His level of trust in the FDA is such that he asked Commissioner Crawford to "provide all documents relating to communications between the FDA and Pfizer", and to "provide the Committee with a briefing for each of the following drugs: Meridia (not available in Bermuda), Crestor, Accutane, Bextra, and Serevent (all of which are available here)."
It is a mark of the FDA's capitulation to political and media pressure that not only have they already strengthened warnings on one of the other drugs which Dr. Graham testified gave him concern, but that they have also announced the convening of a panel in February 2005 to review all 'cox-2 inhibitors'.
That decision appears to be timely: an editorial which will run in the February 2005 issue of the Annals of Internal Medicine discusses "where we stand now" with the risk of heart attack from 'cox-2 inhibitors' and concludes that "further study is urgently needed".
"Cyclooxygenase-2 inhibitors . . . have been an enormous financial success, with more than $5 billion in sales in the US in 2003," the editorial stated. "That market took a huge hit recently with the withdrawal of rofecoxib (Vioxx) after the release of the worrisome data on the excessive cardiac morbidity attributed to rofecoxib in a trial. The nearly simultaneous report by Pfizer Inc. of the adverse cardiac effects of valdecoxib (Bextra) after cardiac surgery raised the issue of whether other drugs in the class are safe to use."

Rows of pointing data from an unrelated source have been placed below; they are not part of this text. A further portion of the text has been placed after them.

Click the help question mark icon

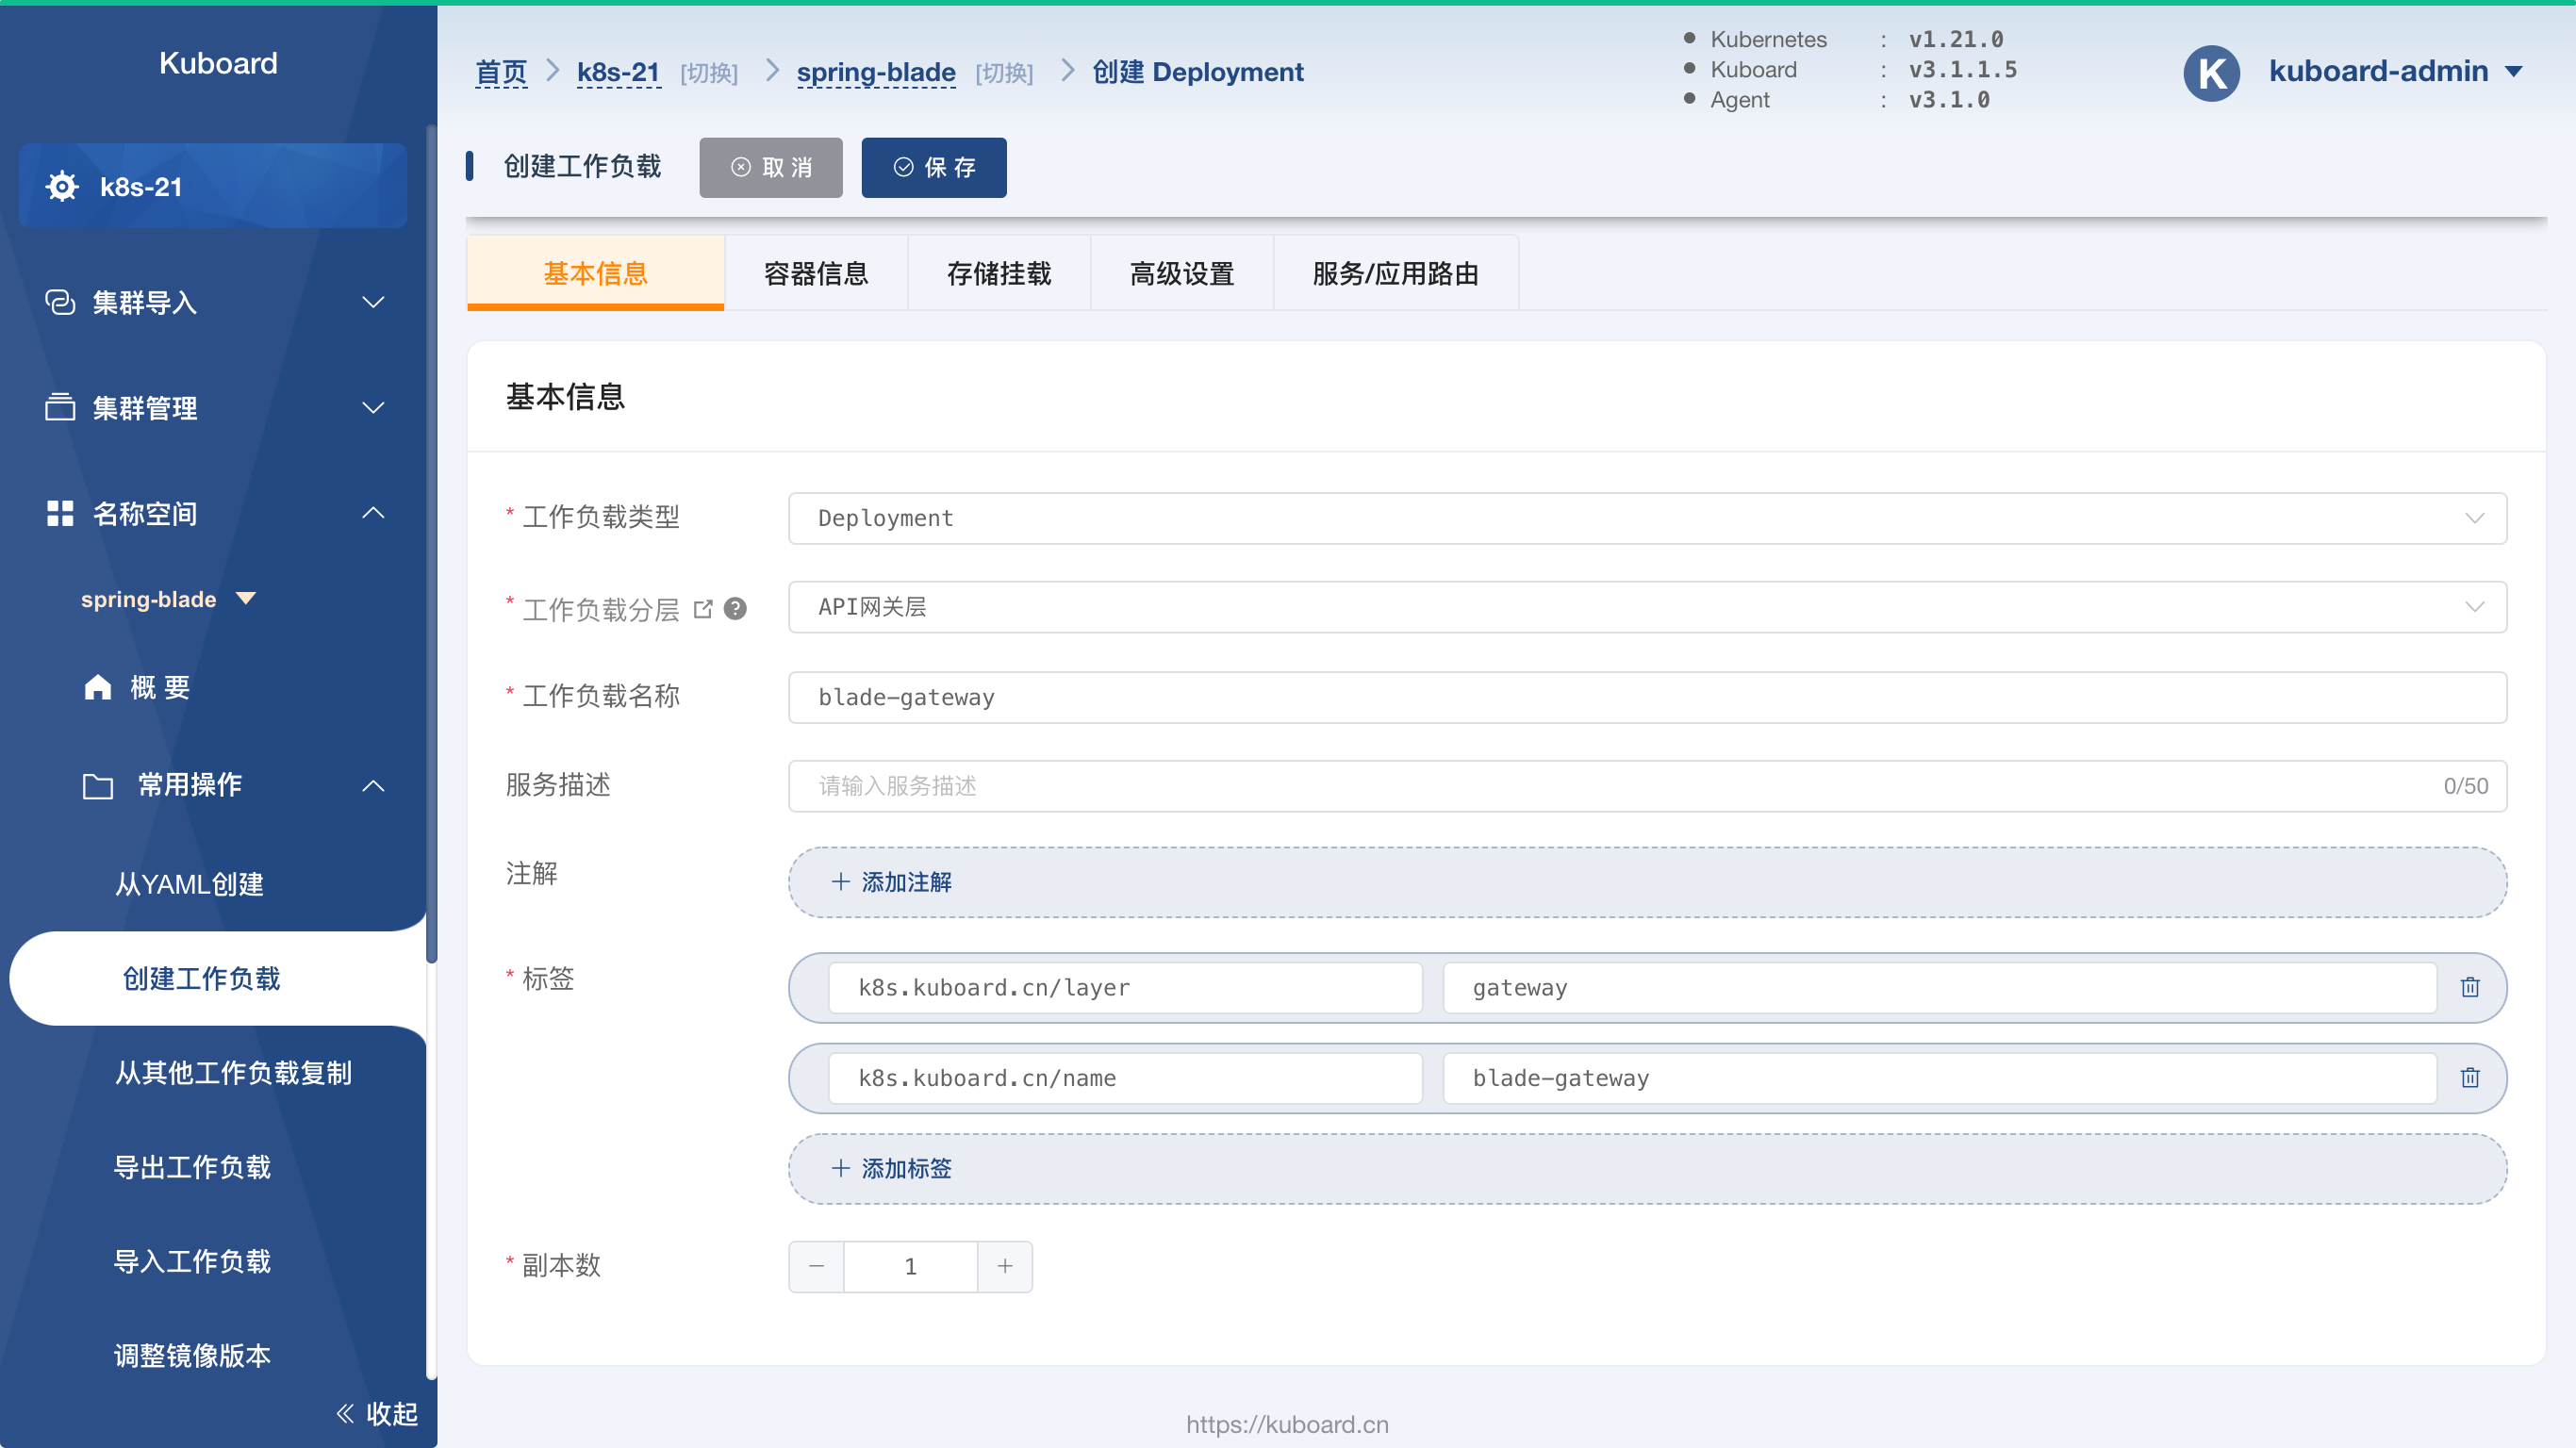[735, 608]
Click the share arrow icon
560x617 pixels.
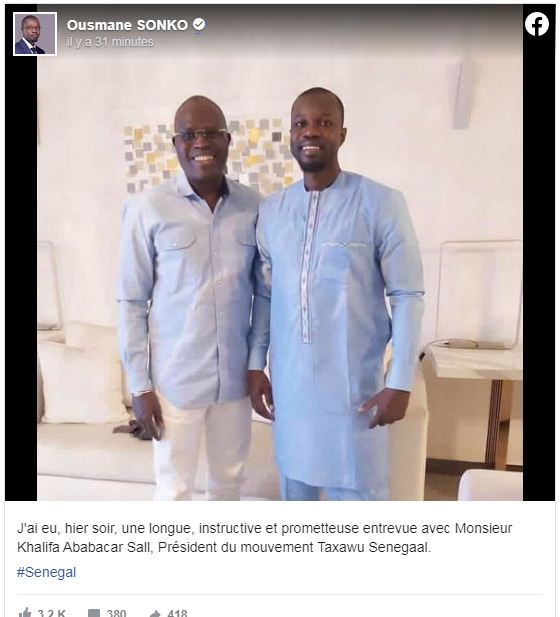pos(155,613)
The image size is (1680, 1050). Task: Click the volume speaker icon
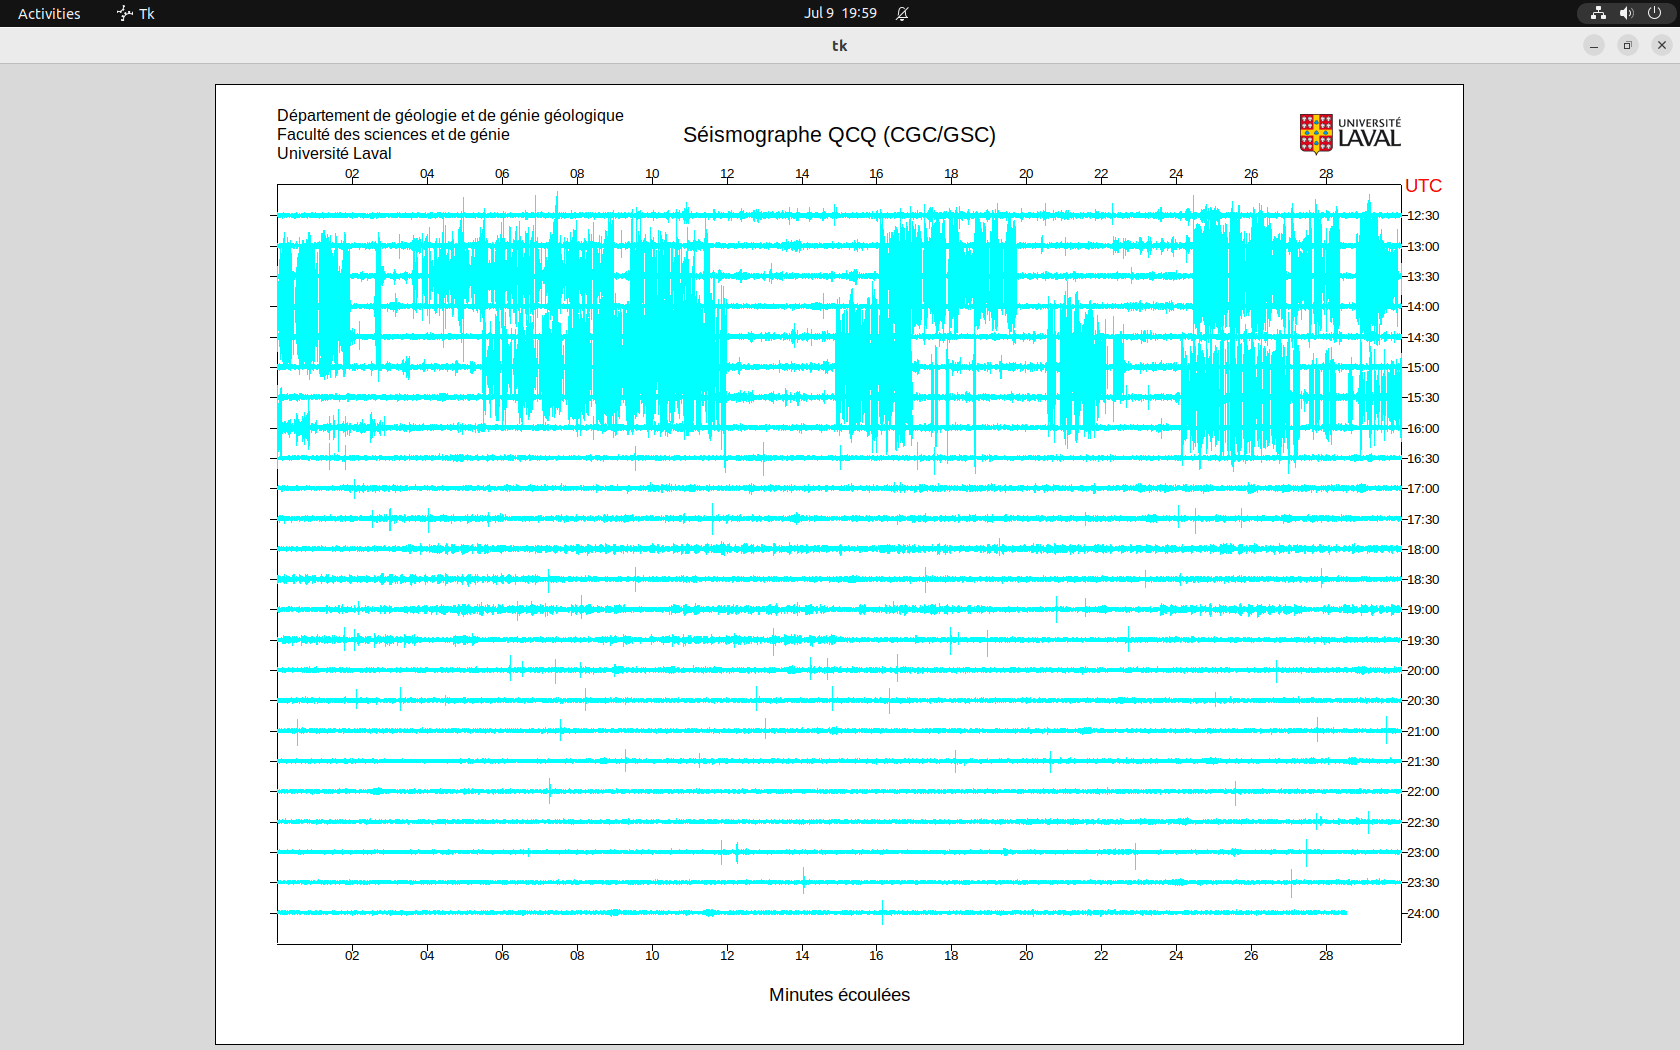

The authors, Dr. Axel Finckh of Brigham and Women's Hospital, and Dr. Mark Aronson of Beth Israel Deaconess Medical Centre, both in Boston, point to evidence from a study which "offers evidence for a differential effect on cardiotoxicity among cox-2 inhibitors".
However, they write that "the role of cox-2 inhibition" in the genesis of artery disease "is complex and not fully understood". They conclude that because Vioxx and Bextra have been associated with increased risk of death from heart attack, that "physicians should avoid cox-2 inhibitors as a first-line agent in patients with cardiovascular risk factors and average risk for gastrointestinal toxicity".
In light of the uncertainty about a "class effect" of cox-2 inhibitors, they recommend using a non-aspirin and non-steroidal anti-inflammatory, and only celecoxib (Celebrex) for patients at high risk of "gastrointestinal toxicity". They concluded that "further study is urgently needed to document the safety of cox-2 inhibitors".